### TASK GOAL
Where the word "This" occurs in a line of the listing below, copy that line.

### INFORMATION

───

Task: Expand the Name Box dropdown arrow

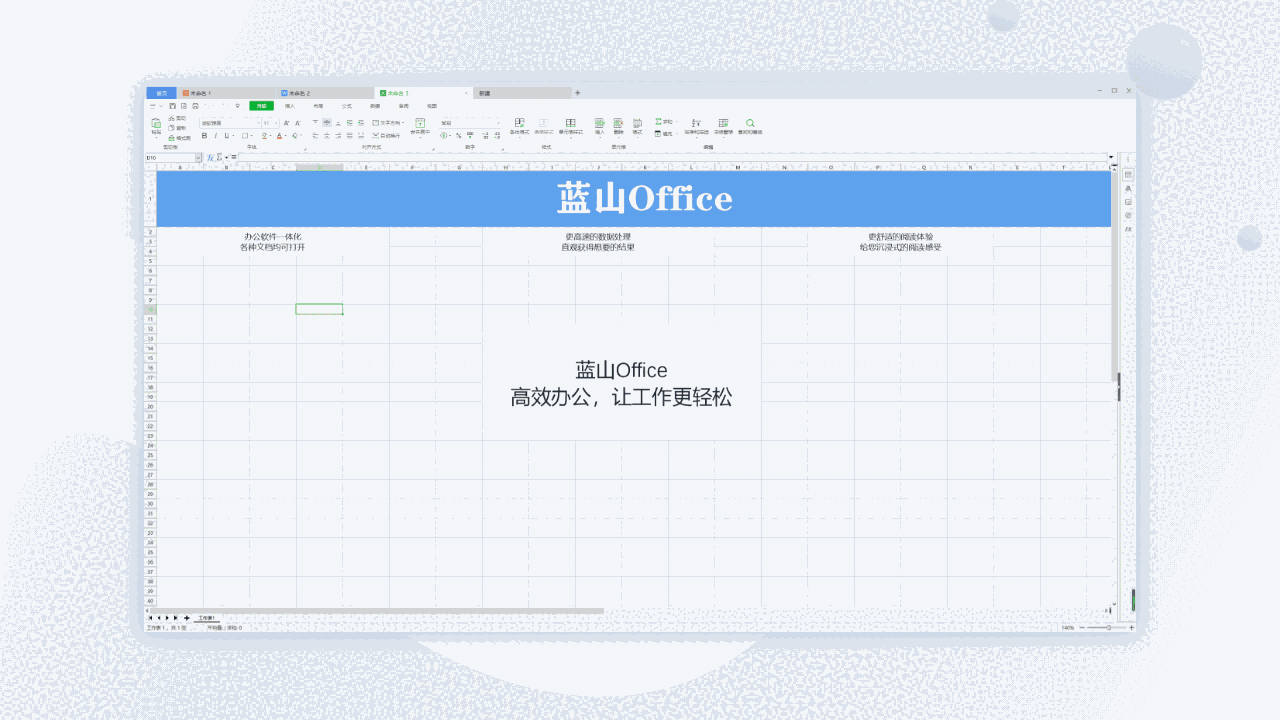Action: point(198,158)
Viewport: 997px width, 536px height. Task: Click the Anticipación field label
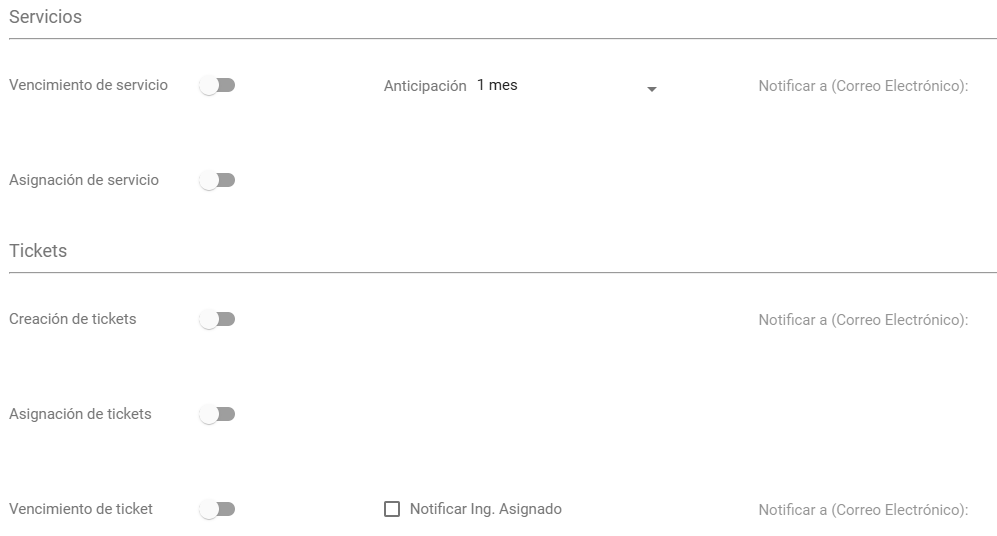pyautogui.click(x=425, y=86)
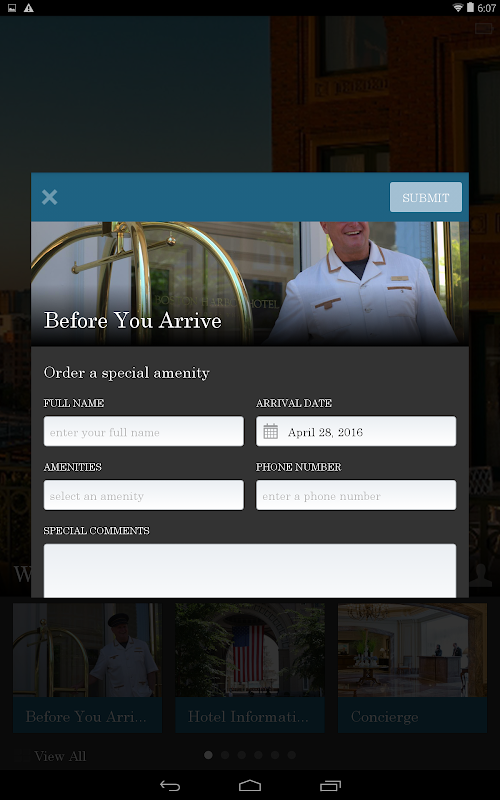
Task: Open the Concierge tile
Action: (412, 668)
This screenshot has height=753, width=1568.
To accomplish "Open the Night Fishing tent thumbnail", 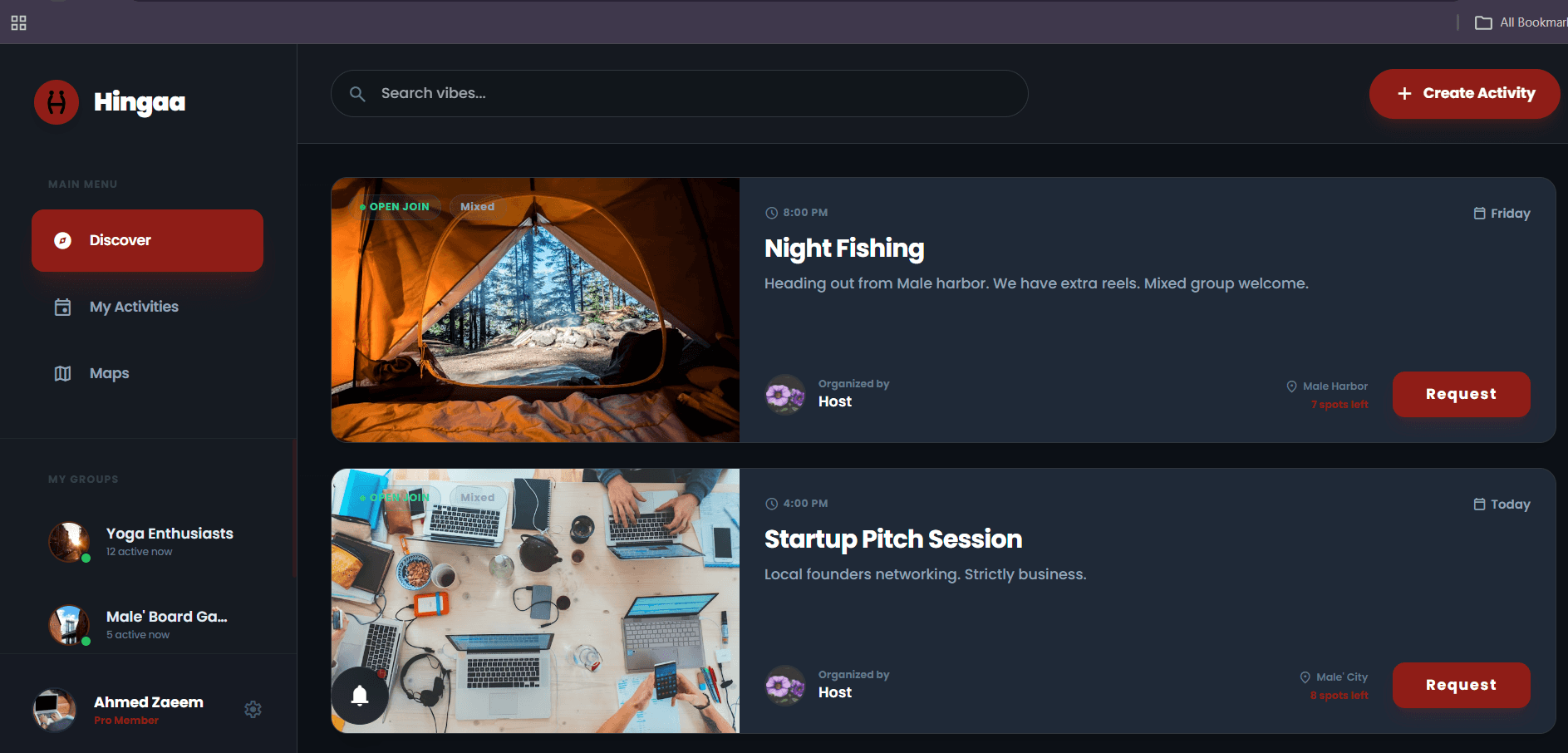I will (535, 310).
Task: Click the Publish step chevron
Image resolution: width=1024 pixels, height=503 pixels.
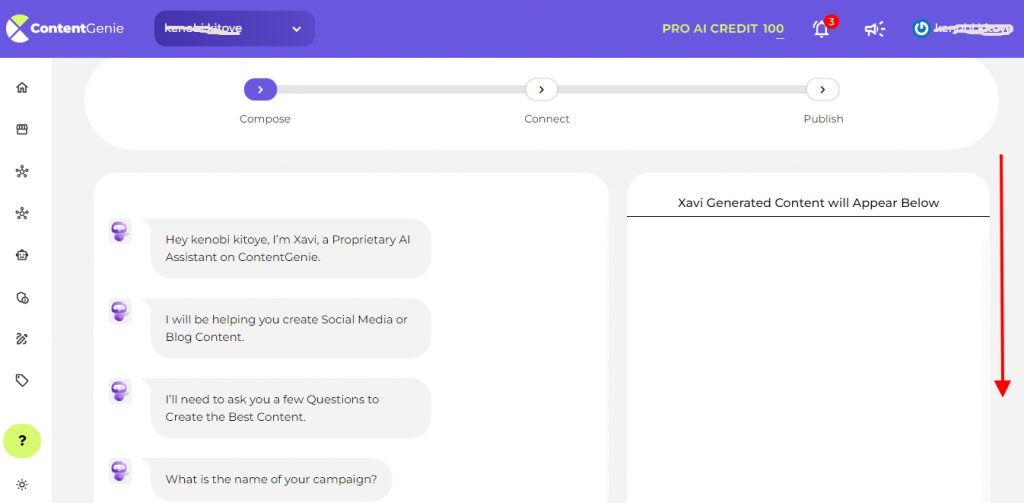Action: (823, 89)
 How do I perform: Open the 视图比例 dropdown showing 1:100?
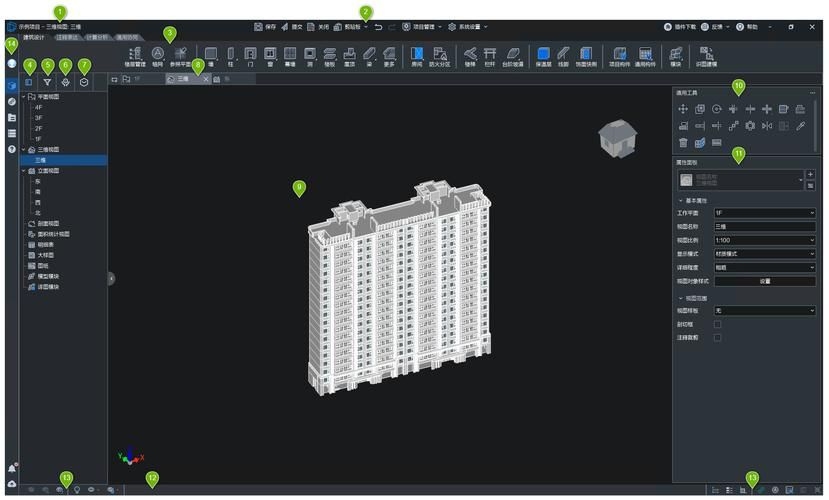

───

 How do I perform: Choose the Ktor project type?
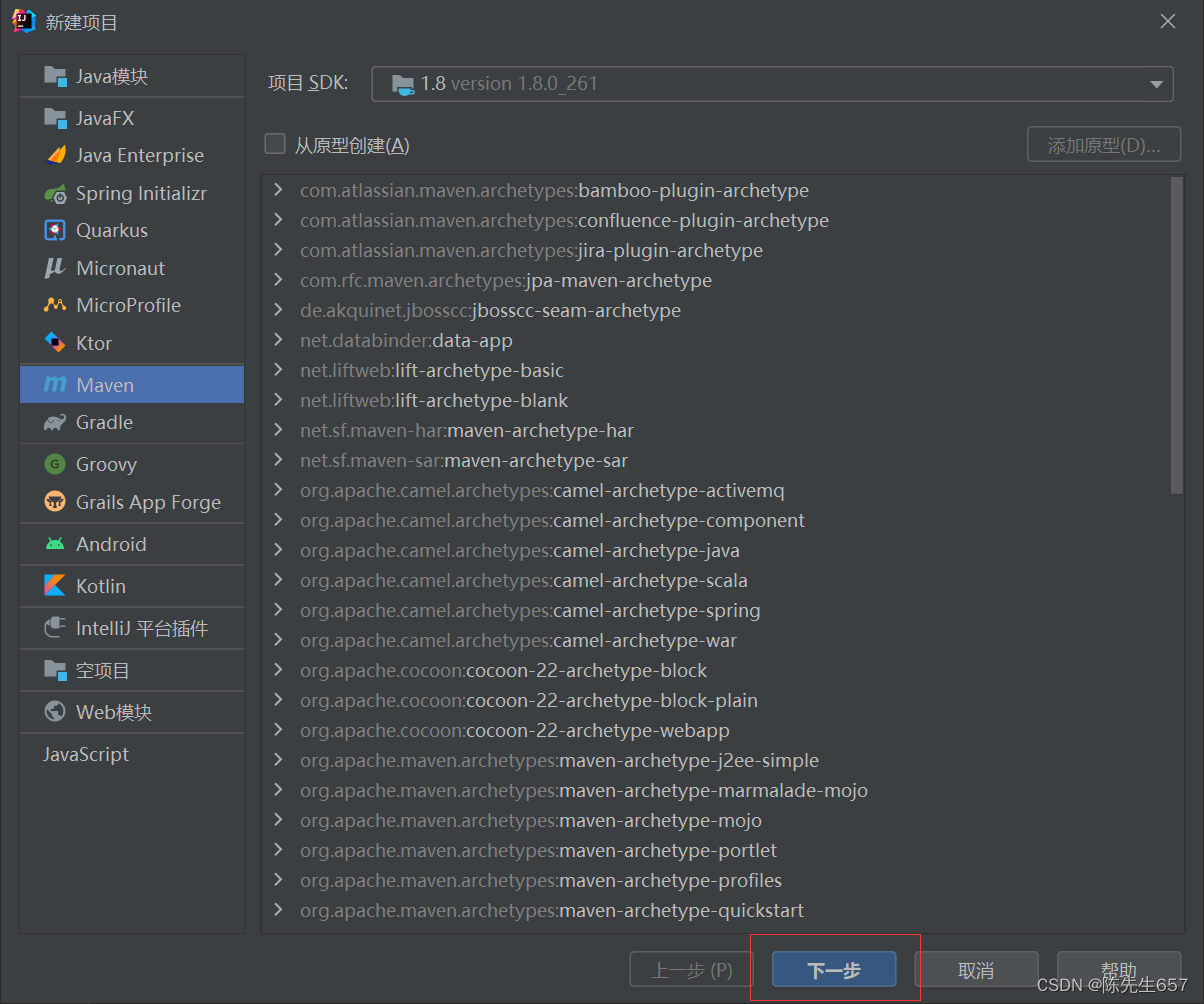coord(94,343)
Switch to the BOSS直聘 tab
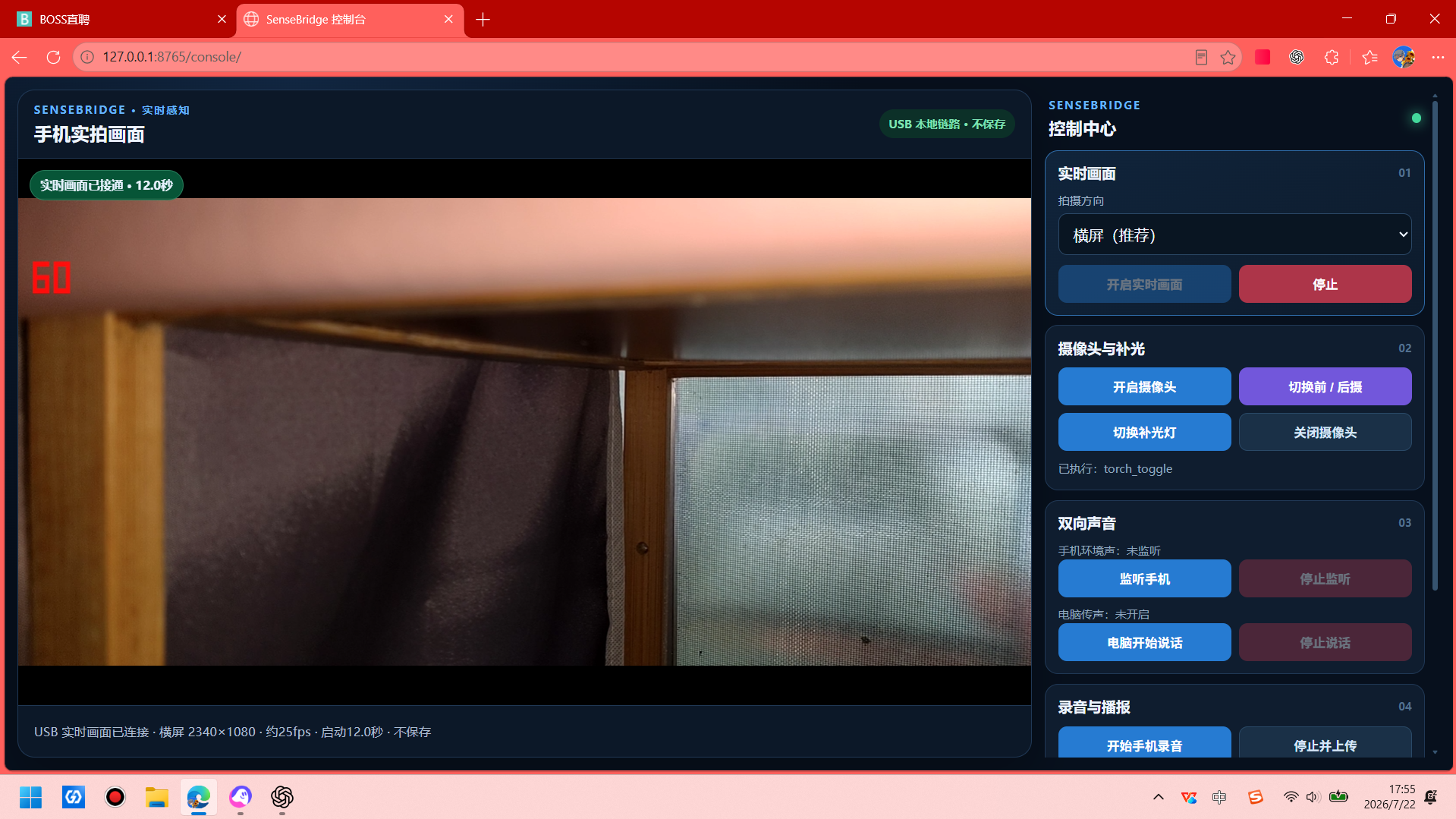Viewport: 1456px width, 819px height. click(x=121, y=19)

───

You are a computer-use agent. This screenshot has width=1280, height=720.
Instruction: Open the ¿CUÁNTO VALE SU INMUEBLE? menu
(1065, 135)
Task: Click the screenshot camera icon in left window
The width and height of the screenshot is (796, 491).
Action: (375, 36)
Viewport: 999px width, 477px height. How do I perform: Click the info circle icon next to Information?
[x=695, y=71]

───

### ANSWER SECTION
This screenshot has height=753, width=1568.
You are a computer-use agent. This screenshot has width=1280, height=720.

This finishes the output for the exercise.